Para o especialista, o Estado brasileiro é um dos principais promotores de tal contexto quando, na verdade, deveria presar pelo cuidado a estes modos plurais e diferenciados de vida. “O que o Estado brasileiro faz com esses indígenas é um atentado, porque está forçando-os a deixarem de ser indígenas para que possam ser aceitos como cidadãos. O Estado coloca-os numa situação tal que é inevitável, para muitos, abandonar os elementos mais caros a esses povos, em termos de seus valores tradicionais”, explica Pimentel. Com isso, as dissociações tornam-se inevitáveis e o combustível para o processo corrente de genocídio, assim nomeado por organismos internacionais.
“Os Guarani formam um povo que, segundo os relatos dos cronistas, abasteceu de uma forma generosa os europeus que aqui chegaram no século XVI. Dominavam técnicas de agricultura que lhes garantiam uma vida saudável e farta. Hoje, muitos não têm terra para plantar meia dúzia de pés de mandioca. Passam fome, dependem de doações do governo… isso impacta suas vidas de forma direta”, encerra o antropólogo.
Exploração sexual infanto-juvenil no AM
Tomando o contexto que envolve a pandemia de suicídios de crianças e jovens indígenas no país, conforme o estudo da Flacso, o Tribunal Regional Federal (TRF) da 1ª. Região, em Brasília, determinou no último dia 22 de junho o bloqueio de bens no valor total de R$ 5 milhões de dez acusados pelos crimes de estupro de vulnerável e abuso sexual de crianças e adolescentes indígenas do município de São Gabriel da Cachoeira (a 860 quilômetros de Manaus), norte do Amazonas. A informação é do site Amazônia Real.
Os dez réus foram presos em 2013 pela Polícia Federal. Conforme a denúncia do Ministério Público Federal (MPF), eles são acusados de crimes como corrupção de menores, satisfação de lascívia mediante presença de criança ou adolescente, favorecimento da prostituição de vulnerável e rufianismo (tirar proveito da prostituição alheia). No grupo há comerciantes, políticos e servidores públicos do município. Duas mulheres são acusadas de aliciarem garotas indígenas para o bando criminoso.
Em São Gabriel da Cachoeira, entre 2009 e 2013, conforme o relatório da Flacso, do total de suicídios registrados 91,7% são de indígenas, sendo deste número o extrato de 33,3% de crianças e jovens indígenas. De acordo com o número total de suicídios no município, 30,6% foram de crianças e jovens indígenas que não tiveram alternativa a não ser tirar a própria vida.
Os suicídios no Relatório de Violências do Cimi
De acordo com a última edição do Relatório de Violências Contra os Povos Indígenas do Conselho Indigenista Missionário (Cimi) 135 indígenas cometeram suicídio em 2014. Este número configura-se como o maior em 29 anos.
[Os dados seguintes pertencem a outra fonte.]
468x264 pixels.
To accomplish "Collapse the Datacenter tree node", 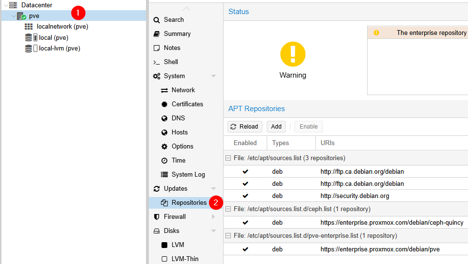I will click(5, 5).
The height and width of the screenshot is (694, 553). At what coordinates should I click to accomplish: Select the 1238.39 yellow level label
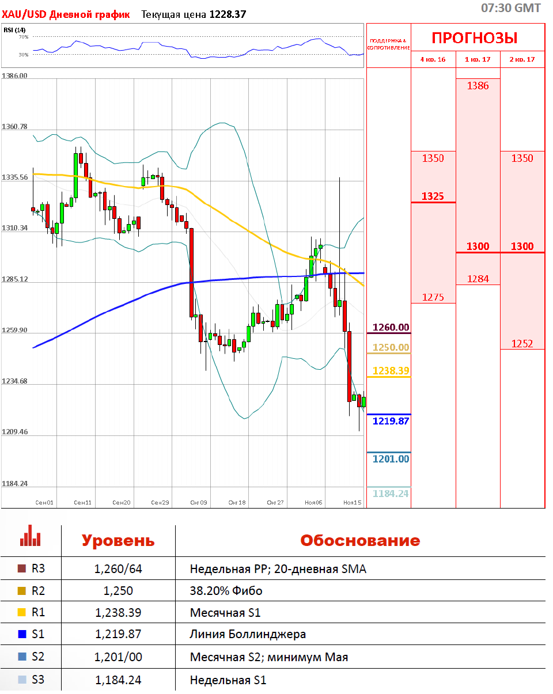[x=391, y=371]
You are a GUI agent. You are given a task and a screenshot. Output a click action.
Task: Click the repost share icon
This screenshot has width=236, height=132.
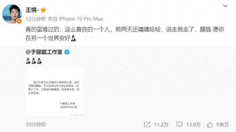click(x=147, y=124)
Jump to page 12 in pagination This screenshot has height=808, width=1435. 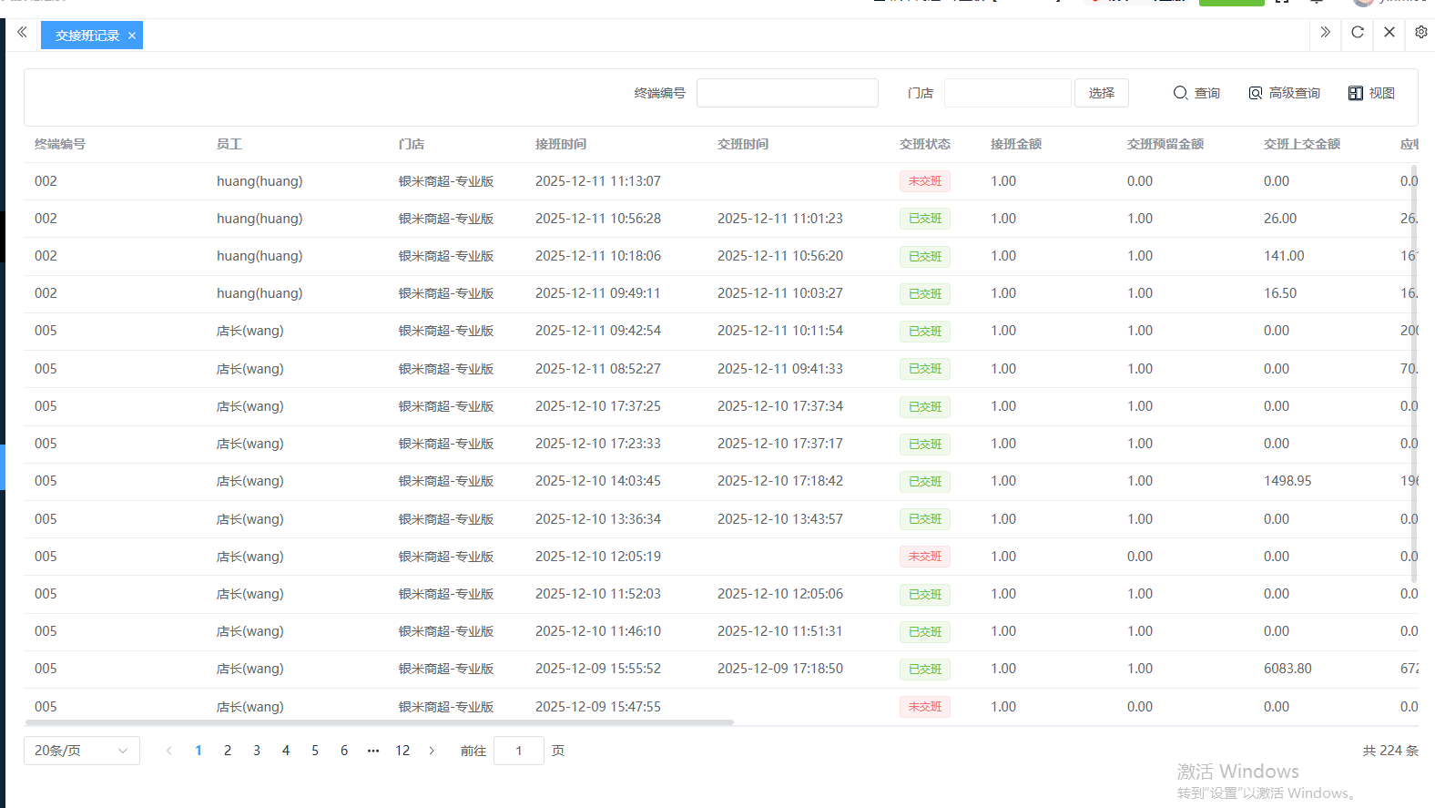[402, 751]
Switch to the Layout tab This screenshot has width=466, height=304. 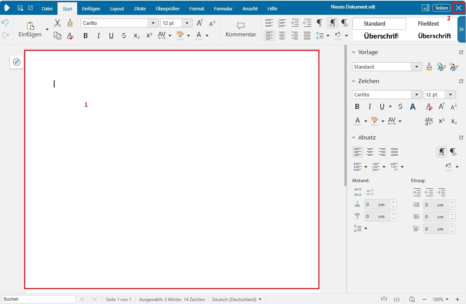tap(117, 9)
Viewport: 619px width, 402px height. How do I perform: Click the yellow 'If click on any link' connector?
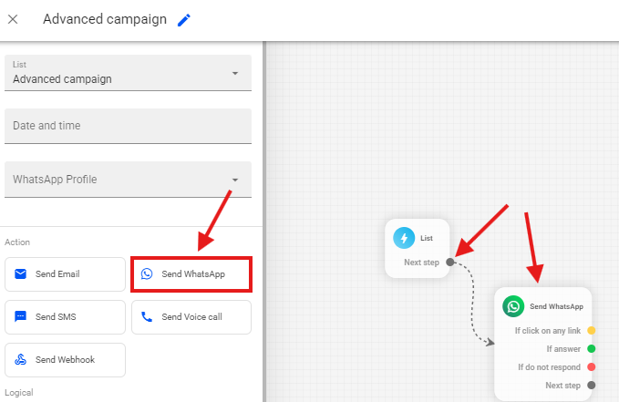click(x=592, y=330)

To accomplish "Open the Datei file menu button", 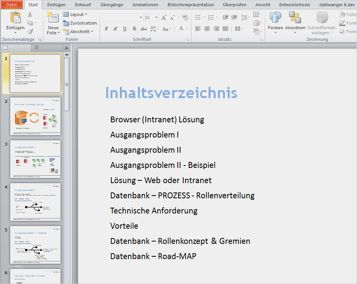I will [x=11, y=5].
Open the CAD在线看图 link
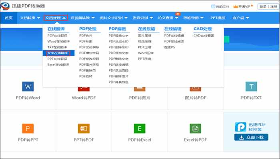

O Mato Grosso do Sul continua sendo o estado que apresenta a maior quantidade de ocorrências, com o registro de 48 suicídios, totalizando 707 casos registrados de suicídio no estado entre 2000 e 2014.
O relatório destacou ainda o preocupante o alto número de casos registrados no Distrito Sanitário Especial Indígena (Dsei) Alto Rio Solimões, localizado no Amazonas, onde são atendidos os povos Tikuna, Kokama e Caixana. Somente neste Dsei foram registrados 37 casos de suicídio em 2014. Nesta quarta-feira, dia 29, o presidente o presidente do Cimi e arcebispo de Porto Velho, dom Roque Paloschi, foi recebido pelo Papa Francisco, no Vaticano. Dom Roque entregou ao Papa o Relatório de Violência contra os Povos Indígenas.